Southwest announced that they're pushing back 737-800 deliveries today. I think it's because they're keeping the 717s. We won't need them anyway if we pass this TA.

Since Ed admitted this TA was about RJs today, I'll repost this:

Originally Posted by get there itis
I doubt we would see the 717 if we allow more large RJs. The company is going to retire about 200 50-seaters. Some of the contracts out there allow the 50-seaters to trickle out; others just end cold turkey.

200 50-seaters out = 10,000 seats. That's a big hole network has to fill. They need to make a decision and they need to make it very soon. I believe this is why we are in expedited negotiations. The question the company needs answered is, "Who's going to fly this lift?"

88 717s = 10,300 seats (what a coincidence). This would be just about capacity neutral. If we do NOTHING to our RJ scope, nearly all of the capacity lost due to 50-seater retirements would have to be replaced here at MAINLINE.

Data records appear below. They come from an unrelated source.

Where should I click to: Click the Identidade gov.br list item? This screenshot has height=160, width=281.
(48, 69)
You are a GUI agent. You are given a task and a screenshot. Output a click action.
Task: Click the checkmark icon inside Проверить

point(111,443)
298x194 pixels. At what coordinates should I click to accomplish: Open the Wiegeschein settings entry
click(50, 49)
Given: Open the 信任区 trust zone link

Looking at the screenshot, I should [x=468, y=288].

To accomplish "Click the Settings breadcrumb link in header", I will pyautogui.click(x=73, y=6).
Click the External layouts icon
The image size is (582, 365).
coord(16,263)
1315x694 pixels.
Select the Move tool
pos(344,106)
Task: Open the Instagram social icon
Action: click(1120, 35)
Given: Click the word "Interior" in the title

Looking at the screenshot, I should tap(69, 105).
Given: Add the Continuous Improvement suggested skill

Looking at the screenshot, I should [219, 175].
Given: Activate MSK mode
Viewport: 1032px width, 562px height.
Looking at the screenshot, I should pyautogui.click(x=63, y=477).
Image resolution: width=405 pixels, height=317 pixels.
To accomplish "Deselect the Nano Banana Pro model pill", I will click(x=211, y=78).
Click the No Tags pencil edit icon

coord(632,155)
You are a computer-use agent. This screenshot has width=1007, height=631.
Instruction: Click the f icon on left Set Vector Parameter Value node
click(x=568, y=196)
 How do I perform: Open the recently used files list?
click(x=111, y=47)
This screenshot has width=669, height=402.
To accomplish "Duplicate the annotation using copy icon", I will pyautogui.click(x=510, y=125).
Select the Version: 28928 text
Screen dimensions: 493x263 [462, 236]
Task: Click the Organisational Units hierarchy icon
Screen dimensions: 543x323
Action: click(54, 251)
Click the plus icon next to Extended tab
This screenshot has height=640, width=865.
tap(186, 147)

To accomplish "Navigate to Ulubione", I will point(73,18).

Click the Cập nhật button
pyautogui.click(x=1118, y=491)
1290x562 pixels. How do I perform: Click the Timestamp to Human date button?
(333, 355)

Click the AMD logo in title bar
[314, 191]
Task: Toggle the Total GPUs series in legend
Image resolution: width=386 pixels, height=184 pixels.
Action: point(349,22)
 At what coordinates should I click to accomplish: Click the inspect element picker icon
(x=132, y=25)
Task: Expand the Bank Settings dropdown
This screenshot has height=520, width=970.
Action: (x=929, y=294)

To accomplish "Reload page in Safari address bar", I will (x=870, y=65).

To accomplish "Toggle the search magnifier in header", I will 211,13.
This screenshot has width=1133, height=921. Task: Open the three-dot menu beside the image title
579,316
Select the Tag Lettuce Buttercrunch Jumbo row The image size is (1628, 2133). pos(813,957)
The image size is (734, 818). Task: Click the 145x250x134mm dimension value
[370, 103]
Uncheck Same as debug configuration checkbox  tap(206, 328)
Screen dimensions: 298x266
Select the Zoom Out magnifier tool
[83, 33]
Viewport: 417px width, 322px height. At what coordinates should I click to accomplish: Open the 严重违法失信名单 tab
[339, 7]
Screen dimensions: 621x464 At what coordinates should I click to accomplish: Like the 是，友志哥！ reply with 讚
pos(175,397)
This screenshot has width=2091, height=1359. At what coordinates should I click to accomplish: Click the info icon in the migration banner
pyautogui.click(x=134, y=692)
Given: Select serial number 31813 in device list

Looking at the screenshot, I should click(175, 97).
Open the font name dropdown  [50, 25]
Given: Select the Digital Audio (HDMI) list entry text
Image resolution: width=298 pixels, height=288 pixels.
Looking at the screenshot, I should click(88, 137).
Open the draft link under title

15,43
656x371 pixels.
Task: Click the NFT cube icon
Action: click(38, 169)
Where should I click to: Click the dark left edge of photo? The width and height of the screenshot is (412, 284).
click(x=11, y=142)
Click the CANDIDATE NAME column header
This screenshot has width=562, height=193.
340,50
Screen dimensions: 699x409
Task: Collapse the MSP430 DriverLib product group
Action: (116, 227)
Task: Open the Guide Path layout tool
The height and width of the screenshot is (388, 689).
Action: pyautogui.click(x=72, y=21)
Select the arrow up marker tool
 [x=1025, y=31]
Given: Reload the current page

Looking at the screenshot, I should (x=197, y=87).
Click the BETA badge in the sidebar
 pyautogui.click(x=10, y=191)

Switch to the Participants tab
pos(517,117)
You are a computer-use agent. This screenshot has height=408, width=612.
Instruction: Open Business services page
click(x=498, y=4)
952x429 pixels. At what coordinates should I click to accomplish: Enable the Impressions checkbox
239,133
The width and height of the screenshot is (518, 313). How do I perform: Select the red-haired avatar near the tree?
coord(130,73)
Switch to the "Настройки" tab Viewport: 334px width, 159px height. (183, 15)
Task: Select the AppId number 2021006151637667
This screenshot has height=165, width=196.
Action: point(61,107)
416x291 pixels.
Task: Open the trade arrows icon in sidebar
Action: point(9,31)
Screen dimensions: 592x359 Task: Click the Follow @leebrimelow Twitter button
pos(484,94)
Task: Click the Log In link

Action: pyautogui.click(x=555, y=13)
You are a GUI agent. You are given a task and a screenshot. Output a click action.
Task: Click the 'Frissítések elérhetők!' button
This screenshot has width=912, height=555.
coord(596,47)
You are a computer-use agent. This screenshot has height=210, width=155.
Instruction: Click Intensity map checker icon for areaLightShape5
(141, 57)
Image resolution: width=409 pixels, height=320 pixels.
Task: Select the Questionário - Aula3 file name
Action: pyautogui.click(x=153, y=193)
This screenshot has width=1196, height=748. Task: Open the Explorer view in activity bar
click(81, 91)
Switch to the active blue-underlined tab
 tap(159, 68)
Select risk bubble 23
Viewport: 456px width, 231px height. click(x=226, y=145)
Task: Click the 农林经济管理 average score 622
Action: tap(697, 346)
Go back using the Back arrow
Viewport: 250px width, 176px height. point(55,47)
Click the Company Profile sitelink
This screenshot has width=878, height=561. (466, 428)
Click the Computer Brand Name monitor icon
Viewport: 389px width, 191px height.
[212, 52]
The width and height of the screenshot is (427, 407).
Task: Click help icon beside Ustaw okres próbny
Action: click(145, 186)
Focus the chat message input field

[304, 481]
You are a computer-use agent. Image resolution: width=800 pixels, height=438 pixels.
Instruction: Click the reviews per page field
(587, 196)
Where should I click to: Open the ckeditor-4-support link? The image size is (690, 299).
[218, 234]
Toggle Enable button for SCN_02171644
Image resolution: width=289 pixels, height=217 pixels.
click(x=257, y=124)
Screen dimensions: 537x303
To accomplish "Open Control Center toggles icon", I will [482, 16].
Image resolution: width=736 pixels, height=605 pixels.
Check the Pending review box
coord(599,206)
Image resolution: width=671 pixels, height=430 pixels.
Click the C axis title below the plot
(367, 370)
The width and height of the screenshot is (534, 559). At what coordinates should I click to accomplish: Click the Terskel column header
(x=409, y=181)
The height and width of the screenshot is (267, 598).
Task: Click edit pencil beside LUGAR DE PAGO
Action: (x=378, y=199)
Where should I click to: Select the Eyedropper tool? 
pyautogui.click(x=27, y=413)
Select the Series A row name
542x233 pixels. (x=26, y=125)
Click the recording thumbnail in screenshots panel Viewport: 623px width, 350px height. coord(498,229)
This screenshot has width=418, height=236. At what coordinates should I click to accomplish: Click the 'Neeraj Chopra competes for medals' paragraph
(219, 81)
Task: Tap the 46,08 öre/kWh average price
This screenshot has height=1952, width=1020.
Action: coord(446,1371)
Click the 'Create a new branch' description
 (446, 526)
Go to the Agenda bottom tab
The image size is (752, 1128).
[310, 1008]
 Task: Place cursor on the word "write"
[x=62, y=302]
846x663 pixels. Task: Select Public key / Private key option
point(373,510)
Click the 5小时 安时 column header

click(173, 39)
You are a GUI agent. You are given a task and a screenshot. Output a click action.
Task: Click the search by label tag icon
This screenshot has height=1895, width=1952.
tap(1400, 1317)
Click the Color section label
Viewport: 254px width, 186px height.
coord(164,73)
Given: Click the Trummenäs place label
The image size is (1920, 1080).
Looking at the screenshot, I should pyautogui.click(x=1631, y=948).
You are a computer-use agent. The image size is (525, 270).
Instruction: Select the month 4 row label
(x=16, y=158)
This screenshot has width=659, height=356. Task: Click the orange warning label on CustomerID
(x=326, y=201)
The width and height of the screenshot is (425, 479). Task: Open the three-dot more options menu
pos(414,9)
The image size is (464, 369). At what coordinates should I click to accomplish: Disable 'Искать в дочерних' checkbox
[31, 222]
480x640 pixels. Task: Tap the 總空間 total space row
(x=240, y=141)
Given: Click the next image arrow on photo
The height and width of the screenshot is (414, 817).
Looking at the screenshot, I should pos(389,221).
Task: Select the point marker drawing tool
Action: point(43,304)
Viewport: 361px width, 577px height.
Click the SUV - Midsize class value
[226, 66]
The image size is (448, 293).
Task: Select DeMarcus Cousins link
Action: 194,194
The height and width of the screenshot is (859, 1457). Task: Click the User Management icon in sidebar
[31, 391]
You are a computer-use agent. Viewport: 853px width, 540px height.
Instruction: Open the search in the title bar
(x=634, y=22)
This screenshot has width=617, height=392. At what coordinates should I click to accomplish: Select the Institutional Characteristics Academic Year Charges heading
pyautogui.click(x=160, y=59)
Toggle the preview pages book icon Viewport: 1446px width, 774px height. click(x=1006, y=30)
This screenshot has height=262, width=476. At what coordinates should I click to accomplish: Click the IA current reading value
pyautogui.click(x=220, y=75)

You're right, the hard cap on large RJs is 255. the ALPA people I've been talking to (MEC & local) are MISLEADING people by saying the company can just simply add more 76 seat RJs once we get to 768 mainline A/C. They are really not "adding" anything, they have to REMOVE a 70 seat get for every 76 seat jet they add. For some reason they casually forget to mention that.

What if we let the company have more large RJs in this contract? I've heard that 2:1 is what they are leaning toward. Would this reduce RJ block hours? Yes, but we sell seats, not pilot block hours here at Delta.

Sure the company would lose 10,000 seats worth of 50-seaters, but they would gain 7600 of them back with more large RJs. I highly doubt they would get the 717 under these circumstances. I would expect to here them announce that the price just wasn't right but they were able to get some great rates on a handful of A319s. all it would take is about 20 A319s to get back to capacity neutral in this case resulting in fewer mainline jobs.

The only way we'll get a TA out in the near term is if it allows more large RJs, lots and lots of them. Our current RJ scope is the only thing standing in the way.